*** Opening of Supplied passage ***

China Arrests 37, Li Urges Scrutiny as Vaccine Scandal Widens

China vows crackdown on fake vaccines amid scandal

A Chinese medical worker fills up an injector with a dose of vaccine to vaccinate a young kid at a hospital in Shanghai, China, 20 March 2016.

Source: Imaginechina via AP Photo
  • Authorities focus on drugs distributed by mother-daughter team
  • Police say $88 million worth of vaccines sold illegally

Police in eastern China detained 37 people in a crackdown on illegal vaccine sales, the official Xinhua news agency said early Wednesday, as a widening scandal highlights vulnerabilities in the country’s vast drug distribution chain.

Premier Li Keqiang called for a thorough investigation into the illegal sale of vaccines after allegations that a mother-daughter team had been distributing drugs that may have been compromised due to improper storage and transport. It was not clear whether all of the suspects were linked to the pair. Other suspects were still being sought.

*** Close of Supplied passage ***
*** Opening of Excerpted records ***

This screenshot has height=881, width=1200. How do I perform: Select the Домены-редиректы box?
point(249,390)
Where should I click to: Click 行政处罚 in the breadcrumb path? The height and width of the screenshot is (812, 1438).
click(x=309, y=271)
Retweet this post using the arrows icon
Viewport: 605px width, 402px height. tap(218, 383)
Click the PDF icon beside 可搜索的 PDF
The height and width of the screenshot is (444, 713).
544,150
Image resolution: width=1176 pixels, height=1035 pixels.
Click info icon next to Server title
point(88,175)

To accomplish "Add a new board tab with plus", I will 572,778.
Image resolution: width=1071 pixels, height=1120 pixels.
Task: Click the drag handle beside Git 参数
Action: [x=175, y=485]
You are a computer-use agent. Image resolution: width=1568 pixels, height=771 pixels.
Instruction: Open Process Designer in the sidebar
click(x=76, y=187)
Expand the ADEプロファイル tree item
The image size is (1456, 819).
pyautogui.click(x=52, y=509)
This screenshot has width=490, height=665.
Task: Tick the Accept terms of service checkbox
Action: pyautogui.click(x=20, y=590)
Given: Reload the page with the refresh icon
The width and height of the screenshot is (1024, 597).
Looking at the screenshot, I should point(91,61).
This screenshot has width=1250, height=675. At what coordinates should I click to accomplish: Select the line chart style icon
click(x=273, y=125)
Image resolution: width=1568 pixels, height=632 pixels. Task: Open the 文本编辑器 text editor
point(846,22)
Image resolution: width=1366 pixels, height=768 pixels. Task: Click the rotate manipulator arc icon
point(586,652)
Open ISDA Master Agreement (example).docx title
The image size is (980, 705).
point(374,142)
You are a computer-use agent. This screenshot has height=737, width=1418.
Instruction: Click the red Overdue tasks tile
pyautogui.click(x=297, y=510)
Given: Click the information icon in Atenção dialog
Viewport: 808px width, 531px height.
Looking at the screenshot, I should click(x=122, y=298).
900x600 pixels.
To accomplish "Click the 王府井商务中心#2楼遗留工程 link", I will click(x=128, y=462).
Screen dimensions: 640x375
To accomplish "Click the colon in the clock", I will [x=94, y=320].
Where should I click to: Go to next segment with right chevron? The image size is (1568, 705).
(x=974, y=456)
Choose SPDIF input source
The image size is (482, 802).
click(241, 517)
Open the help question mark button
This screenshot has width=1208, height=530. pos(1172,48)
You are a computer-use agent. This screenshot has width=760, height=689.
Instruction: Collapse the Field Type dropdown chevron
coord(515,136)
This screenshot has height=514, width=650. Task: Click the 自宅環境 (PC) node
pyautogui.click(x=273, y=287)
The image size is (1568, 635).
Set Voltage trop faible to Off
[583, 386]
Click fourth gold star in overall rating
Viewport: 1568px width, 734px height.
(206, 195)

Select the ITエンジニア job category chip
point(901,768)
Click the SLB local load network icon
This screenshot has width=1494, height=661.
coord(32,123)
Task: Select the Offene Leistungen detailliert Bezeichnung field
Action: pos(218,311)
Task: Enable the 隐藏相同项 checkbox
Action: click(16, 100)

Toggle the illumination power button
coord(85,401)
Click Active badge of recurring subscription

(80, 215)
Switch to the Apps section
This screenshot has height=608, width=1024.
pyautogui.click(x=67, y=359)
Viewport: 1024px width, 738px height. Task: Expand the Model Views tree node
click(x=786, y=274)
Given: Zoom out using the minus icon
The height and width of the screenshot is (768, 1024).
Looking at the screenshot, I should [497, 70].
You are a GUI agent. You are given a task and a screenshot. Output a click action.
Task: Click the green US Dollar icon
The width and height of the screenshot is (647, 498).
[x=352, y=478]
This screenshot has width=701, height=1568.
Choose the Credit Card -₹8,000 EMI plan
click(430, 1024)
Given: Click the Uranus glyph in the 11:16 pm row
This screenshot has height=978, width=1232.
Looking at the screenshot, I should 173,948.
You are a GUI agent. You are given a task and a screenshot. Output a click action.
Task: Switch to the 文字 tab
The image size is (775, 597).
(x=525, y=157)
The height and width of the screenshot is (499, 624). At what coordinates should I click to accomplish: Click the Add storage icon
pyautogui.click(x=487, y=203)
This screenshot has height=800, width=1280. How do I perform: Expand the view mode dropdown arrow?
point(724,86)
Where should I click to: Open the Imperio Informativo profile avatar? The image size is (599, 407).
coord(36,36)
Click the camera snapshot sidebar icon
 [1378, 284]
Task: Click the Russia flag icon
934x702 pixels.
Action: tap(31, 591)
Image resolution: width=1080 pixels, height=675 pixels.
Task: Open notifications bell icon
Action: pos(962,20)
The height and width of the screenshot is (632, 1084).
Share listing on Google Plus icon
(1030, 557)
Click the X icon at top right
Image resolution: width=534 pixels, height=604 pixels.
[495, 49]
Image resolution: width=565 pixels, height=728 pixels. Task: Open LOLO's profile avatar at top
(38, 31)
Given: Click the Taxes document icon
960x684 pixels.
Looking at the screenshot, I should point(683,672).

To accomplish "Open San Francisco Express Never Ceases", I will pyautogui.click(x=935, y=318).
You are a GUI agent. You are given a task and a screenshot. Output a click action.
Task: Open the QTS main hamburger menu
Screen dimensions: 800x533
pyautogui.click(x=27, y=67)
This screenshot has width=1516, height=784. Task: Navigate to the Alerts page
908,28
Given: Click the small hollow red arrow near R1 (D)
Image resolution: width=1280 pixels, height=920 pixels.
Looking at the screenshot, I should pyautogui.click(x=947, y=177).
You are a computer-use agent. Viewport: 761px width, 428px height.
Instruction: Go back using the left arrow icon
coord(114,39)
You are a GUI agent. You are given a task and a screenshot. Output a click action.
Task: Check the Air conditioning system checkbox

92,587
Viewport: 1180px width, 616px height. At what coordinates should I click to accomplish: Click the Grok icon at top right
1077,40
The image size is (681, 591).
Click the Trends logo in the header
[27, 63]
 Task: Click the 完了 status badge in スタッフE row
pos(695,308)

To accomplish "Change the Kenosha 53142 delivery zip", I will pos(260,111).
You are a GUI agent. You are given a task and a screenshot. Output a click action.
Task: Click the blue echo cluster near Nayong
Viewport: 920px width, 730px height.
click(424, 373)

*** Close of Excerpted records ***

Task 1 →
Answer these questions from the vaccine scandal article, one answer per line, each marked like its question:
(a) How many people did police in eastern China detain in the crackdown?
(b) Who called for a thorough investigation into the illegal sale of vaccines?
(c) What value of vaccines do police say was sold illegally?
Task 2 → Summarize the vaccine scandal article in two sentences.

Task result 1 →
(a) 37 people.
(b) Premier Li Keqiang.
(c) $88 million worth.

Task result 2 → Police in eastern China detained 37 people in a crackdown on illegal vaccine sales, a widening scandal that highlights vulnerabilities in the country's vast drug distribution chain. Premier Li Keqiang called for a thorough investigation after allegations that a mother-daughter team had distributed drugs that may have been compromised by improper storage and transport.